**EXTRAIT:**
::::::::

Au jour le jour, c’est quoi d’être séropositif ? Prendre des cachets déjà. Mettre des capotes avec son mari séropositif. Avoir des diarrhées incontrôlées de temps en temps, moins depuis la nouvelle formulation du Kaletra®, mais quand même, c’est faire attention à ce que je mange, s’il y a des toilettes pas loin. Se tenir au courant de l’actualité thérapeutique. Et c’est se sentir partie prenante d’un combat.

Quel traitement as-tu pris, prends-tu ? De 1989 à 1995, j’ai fait pas mal de protocoles. En 92, j’ai d’ailleurs essayé le FLT qui a failli me tuer. J’ai fait des tests d’escalade de dose avec le 3TC, ce qui m’a rendu immédiatement résistant. Avant j’ai eu l’AZT. Aujourd’hui je prends Kaletra® + Combivir® + Viread®, ça c’est contre le VIH. Et je prends beaucoup d’autres médicaments, pour le cœur du Plavix®, du Detensiel® en générique (contre la tension), du Triatec®, de l’Aspégic®
250 mg pour protéger mes artères, l’anticholestérol Crestor®, de l’Omacor®, un oméga 3 très puissant contre les triglycérides et puis du Zelitrex® en prévention des poussées d’herpès.

Comment s’est passée ta première prise d’un traitement antiviral ? Très mal. Quand j’ai commencé l’AZT, Olivier était déjà mourant, l’AZT n’avait pas marché sur lui, ni pour Laurent non plus. Commencer l’AZT, dans mon imaginaire, c’était le traitement de la dernière chance, on le donnait à ceux qui étaient très malades, visiblement, ou qui, comme moi, avaient peu de CD4. J’étais tombé à 120 CD4 en février 1989. Je le prenais toutes les 4 heures, 6 fois par jour donc, c’était infernal. Je me souviens qu’au bout de 2/3 jours de traitement, cela m’avait fait l’effet d’une enclume.

As-tu déjà souffert de discriminations ? Comme tous les séropos, j’ai eu des problèmes avec des dentistes. Il y a aussi sûrement des choses qui ne se sont pas faites parce que je suis séropo et/ou homosexuel. Et puis il y a eu aussi du rejet dans la famille, pas ma proche famille.

Tu annonces tout de suite ta séropositivité lors de tes émois sexuels ? Non, mais je fais en sorte que cela arrive rapidement sur le tapis, si le mec vient à la maison, il voit mon pilulier, mes cachets. Il y a aussi le contexte du militantisme où les gens peuvent me connaître de réputation.

::::::::

**À FAIRE:**
(A) Reproduisez à l'identique le passage du témoignage sur la vie avec le VIH qui débute à "Quel traitement as-tu" et s'achève à "des poussées d’herpès.".
(B) Poursuivez le témoignage sur la vie avec le VIH au-delà de sa dernière phrase.

**EXTRAIT DES DONNÉES:**
::::::::

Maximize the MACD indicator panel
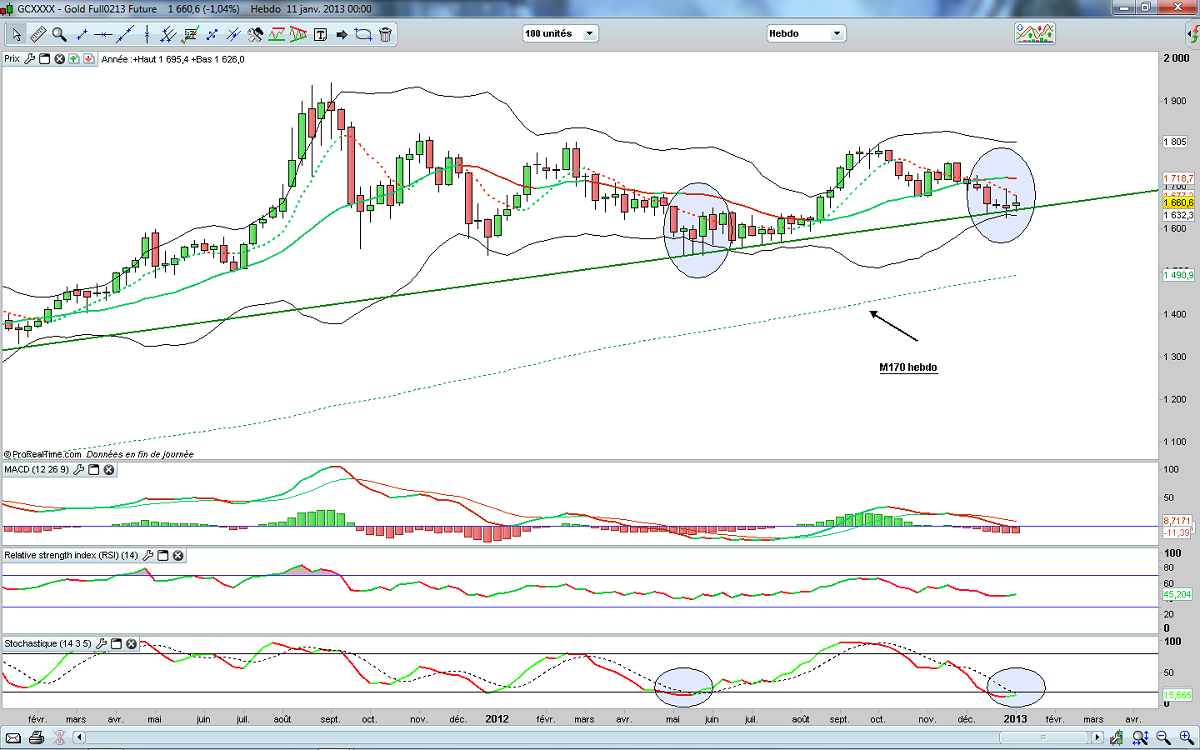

::::::::

**CORRIGÉ DES EXERCICES:**
(A)
Quel traitement as-tu pris, prends-tu ? De 1989 à 1995, j’ai fait pas mal de protocoles. En 92, j’ai d’ailleurs essayé le FLT qui a failli me tuer. J’ai fait des tests d’escalade de dose avec le 3TC, ce qui m’a rendu immédiatement résistant. Avant j’ai eu l’AZT. Aujourd’hui je prends Kaletra® + Combivir® + Viread®, ça c’est contre le VIH. Et je prends beaucoup d’autres médicaments, pour le cœur du Plavix®, du Detensiel® en générique (contre la tension), du Triatec®, de l’Aspégic®
250 mg pour protéger mes artères, l’anticholestérol Crestor®, de l’Omacor®, un oméga 3 très puissant contre les triglycérides et puis du Zelitrex® en prévention des poussées d’herpès.

(B)
Comment vois-tu l’avenir moléculaire ? Je suis résolument optimiste. De nouvelles molécules puissantes vont arriver sur le marché. Mais là où je ne suis pas très satisfait, c’est que celles qui existent et celles qui arrivent ont des effets secondaires. Il y a certes des degrés, mais les diarrhées incontrôlées ce n’est pas très marrant, comme les histoires de cholestérol. Et on ne nous a toujours pas trouvé de molécules simples, il faut attendre 2007, pour avoir un traitement d’une prise par jour, et cela à cause des enjeux financiers des laboratoires.

Comment vis-tu ? D’amour, je suis très très amoureux et je suis aimé, c’est un sentiment très agréable. Ce que je ne vis pas très bien, c’est d’avoir fait une crise cardiaque. Au moment où je te parle, je ne peux pas dire que je sois dans une période professionnelle enthousiasmante. Mais je suis assez heureux. Avec Solomon, ma vie a changé.

Dans dix ans, tu te vois comment ? Toujours vivant surtout, j’espère, et un peu moins anxieux. Amoureux de Solomon, mais ça, il n’y aura pas de problème. Et pas trop vieux con, surtout pas aigri, comme certains.

Si tu devais changer quelque chose dans ta vie ce serait quoi ? J’aimerais être une princesse très riche. De plus en plus, je me rends compte que je ne le serai jamais. Aujourd’hui j’aime ma vie, parce que je suis avec Solomon. Si je devais changer quelque chose ce serait d’être encore plus zen. Je m’y emploie, mais l’enfer, c’est les autres.

Que dirais-tu à unE séroneg sur le fait d’être séropo ? Pour paraphraser une vieille campagne de prévention : être séropo, ça craint. Ça change tout et ça ne change rien. Tu es séroneg, reste-le, tu ne connais pas ton bonheur.